*** Opening EXCERPTED TEXT ***
Weeks after she was assigned as the only female presiding Judge of Criminal Court 'C' in Monrovia, Cllr. Nancy Sammy, has begun rounding-up several officials of the National Lotteries Authority (NLA), who recently challenged President George Weah's intentional violation of the Act that created that entity.
Judge Sammy's decision resulted from an indictment (criminal charge) by the government against the past and current officials, including suspended director-general, Martin Kollie; former deputy director-general, Agnes Efflong, director of finance, controller Eric Vaye and an employee, Cecelia W. Sieh.
They were charged with theft of property, economic sabotage, criminal conspiracy, money laundering, misuse of public money and property.
The government accused the defendants of stealing US$3,102,024.10 and L$432,240, an incident that is believed to have taken, while serving in their respective capacities.
As of December 5, 2019, only Cecelia W. Sieh, has been arrested and subsequently detained at the Monrovia Central Prison. A late arrangement of her legal team to plead with Judge Sammy for a change of decision failed to yield any genuine result.
Suspended National Lotteries Authority Managing Director, Martin Kollie, charged with theft.
In the case of Kollie, he was suspended by President Weah on April 10 this year, and later replaced as director-general of the NLA for alleged acts of impropriety.
Shortly after he was suspended, Kollie's then lawyer, Cllr. Stanley Kparkillen, filed a writ of prohibition to the Supreme Court against government's decision that describe his client's "illegal suspension."
Cllr. Kparkillen argued that the NLA Board at no time cited Kollie to acquaint him about the alleged act of impropriety committed as claimed by the government, therefore, he was seeking legal redress as the only means to put an end to the "politically-driven decision" that the President took took against his client.
Meanwhile, the Supreme Court has ruled into the matter, declaring the government's decision to suspend and later replace Mr. Kollie from the post, as "unlawful."
*** Closing EXCERPTED TEXT ***
• COMPLETE THE FOLLOWING:
1. Answer these from the article on the National Lotteries Authority officials:
(a) At which prison is Cecelia W. Sieh detained?
(b) On what date did President Weah suspend Martin Kollie?
(c) What word did the Supreme Court use to describe the government's decision to suspend and replace Kollie?
2. Resume the article on the National Lotteries Authority officials, picking up after its final sentence.
*** Opening RECORDED INFORMATION ***
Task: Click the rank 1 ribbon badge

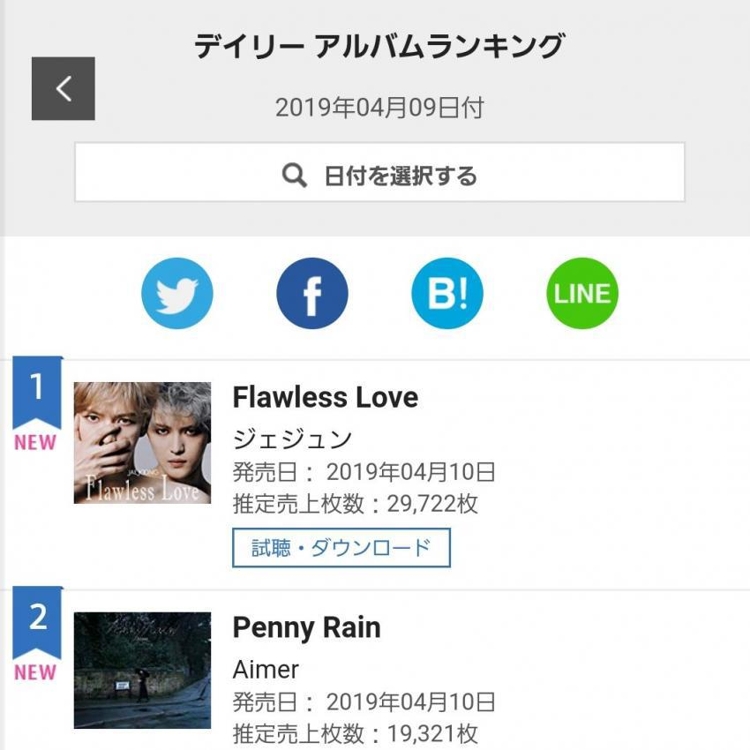Action: tap(37, 389)
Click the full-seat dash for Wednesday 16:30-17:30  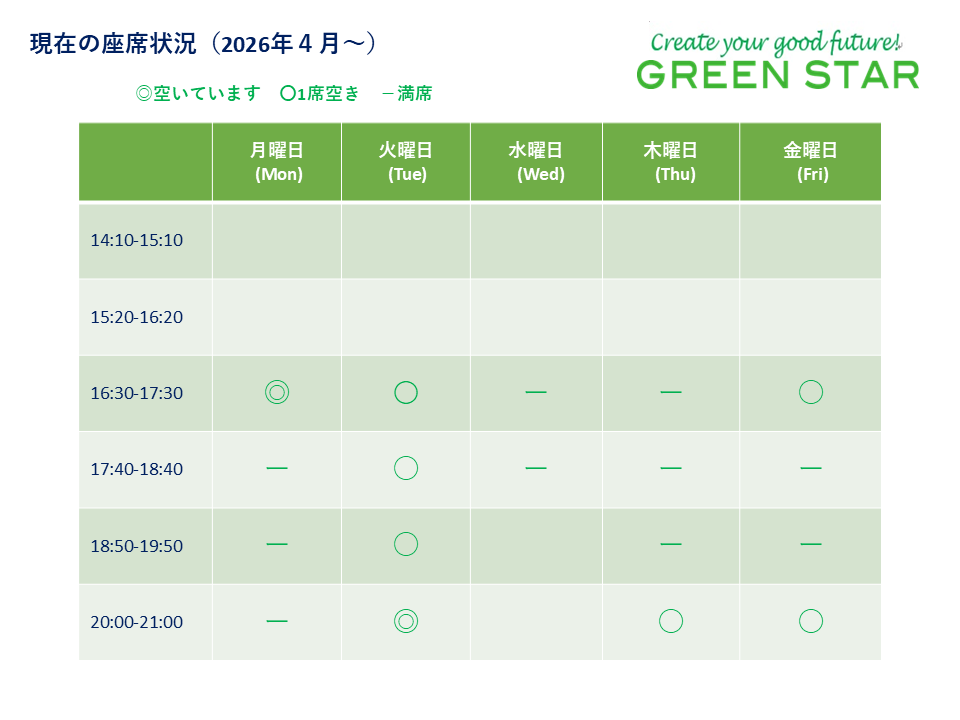536,392
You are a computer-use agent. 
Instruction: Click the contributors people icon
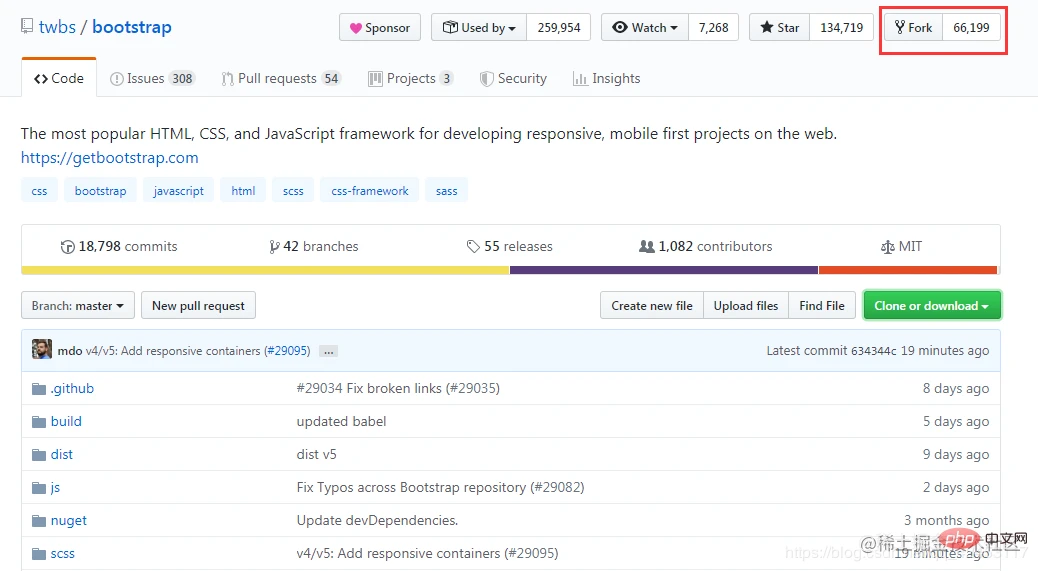pyautogui.click(x=647, y=247)
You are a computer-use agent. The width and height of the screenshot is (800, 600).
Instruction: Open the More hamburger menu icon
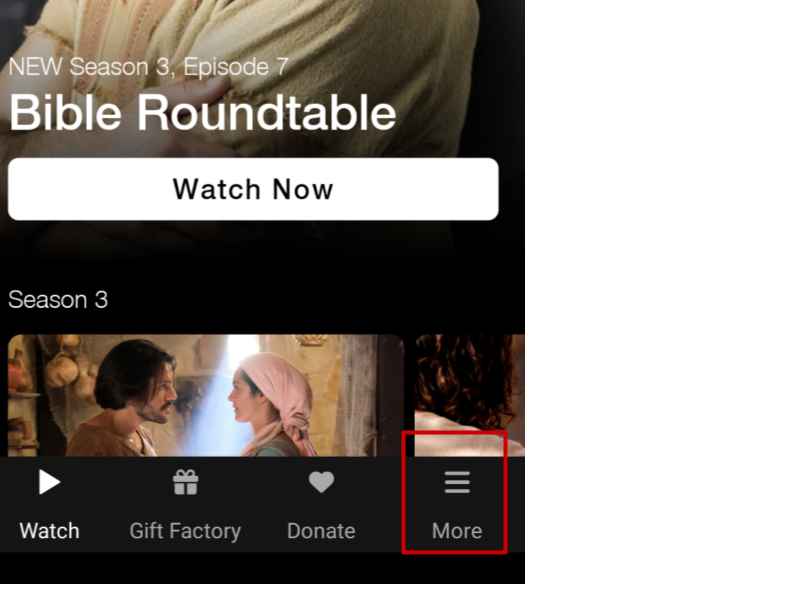tap(457, 482)
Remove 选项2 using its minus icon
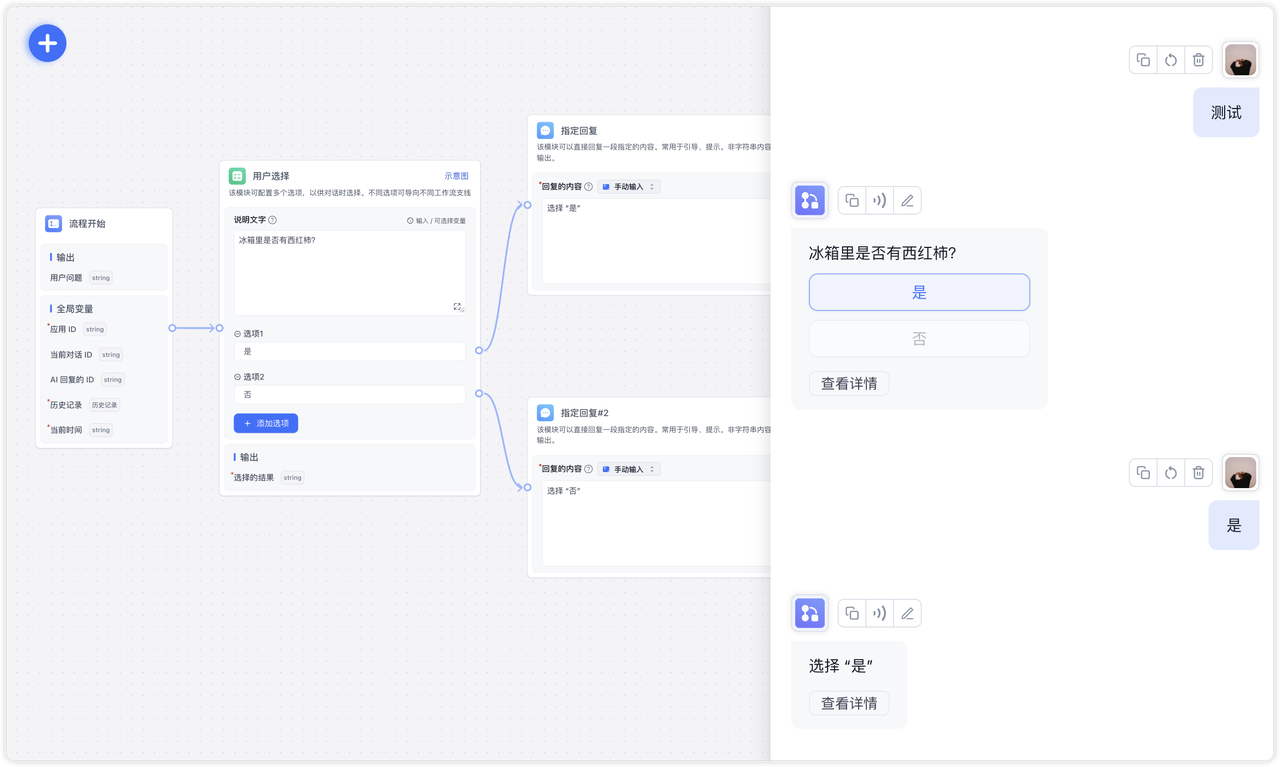1280x767 pixels. (237, 377)
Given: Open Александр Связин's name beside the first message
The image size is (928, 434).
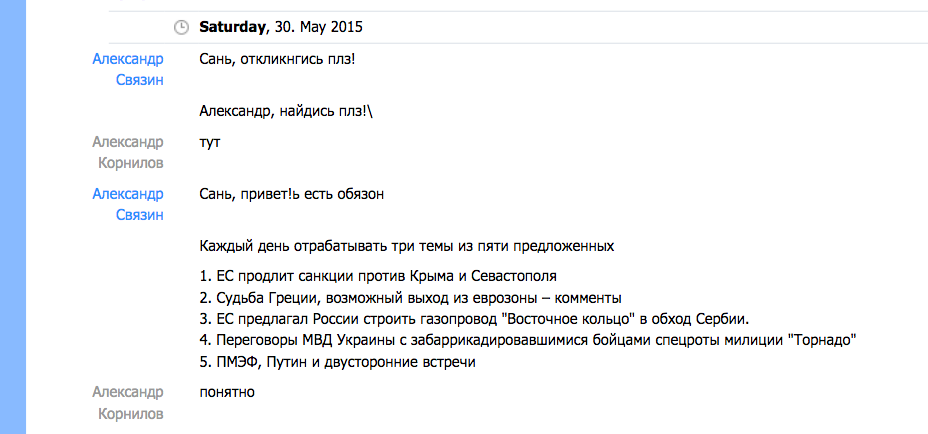Looking at the screenshot, I should coord(127,69).
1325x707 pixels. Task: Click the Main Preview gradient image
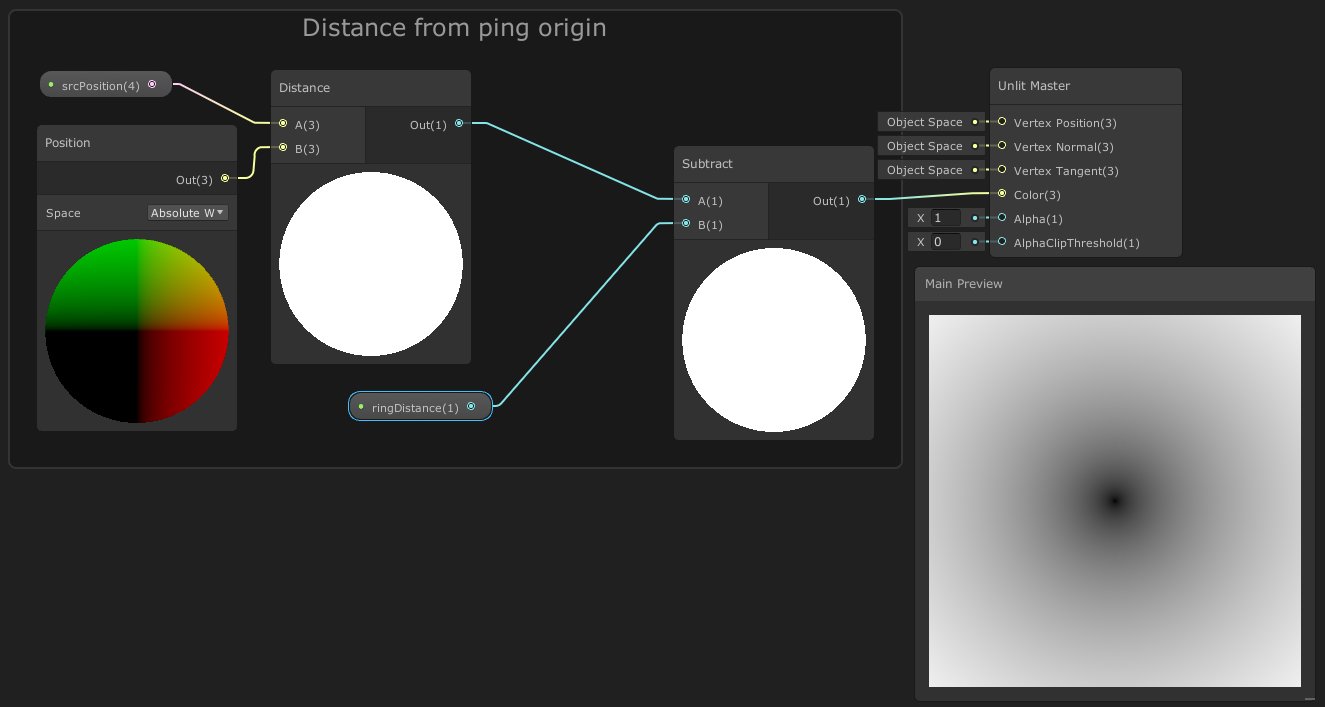coord(1114,500)
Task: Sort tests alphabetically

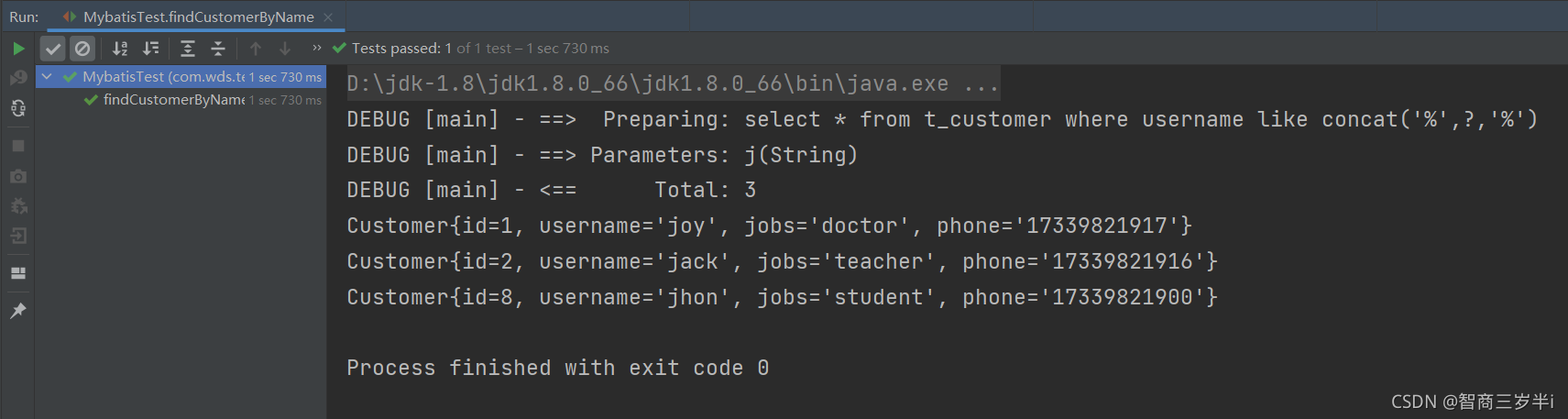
*** Closing RECORDED INFORMATION ***
• PER-TASK OUTPUTS:
1.
(a) The Monrovia Central Prison.
(b) April 10.
(c) "Unlawful."

2.
In its opinion, quoting Section 8.1 (b) of the Act establishing the NLA, the Court said the Act provides that its director-general shall hold office for the initial period of four years, but may be reappointed for another four years, and no more.
The Act also states that the director-general may resign his post by notice in writing, addressed to the President of Liberia through the board of directors.
The Court, however, said that Kollie may be removed by the President before the expiration of his tenure for inability to discharge the functions of his office, whether arising from infirmity of the mind or any cause or proven misconduct.
The Court then concluded that there is nothing to show that any of the conditions have been met under which the current director-general of the NLA may be removed by the President before the expiration of his tenure.
It can be recalled that in June of 2018, President Weah appointed Neved Kortu to Agnes Efflong's position, while she still had three months left to the expiration of her tenure.
Later, Effiong's lawyer, Stanley S. Kparkillen, argued that the appointment of the deputy director general at the NLA was not within the appointing power of President Weah, rather, one that is reserved for the board of directors to decide, "and that the appointment of Neved Kortu to the post of deputy director general was illegal and unconstitutional."
Thereafter, Cllr. Kparkillen filed a request for the writ of prohibition against President Weah's action, of which then Chamber Justice, Jamesetta Wolokolie, declared President Weah's appointment of Kortu to Efflong's position as "illegal and unconstitutional."
Under the Act that created the NLA, the board of directors has the power and authority to appoint a deputy director general for operations as the principal deputy to the director general for an initial term of two years.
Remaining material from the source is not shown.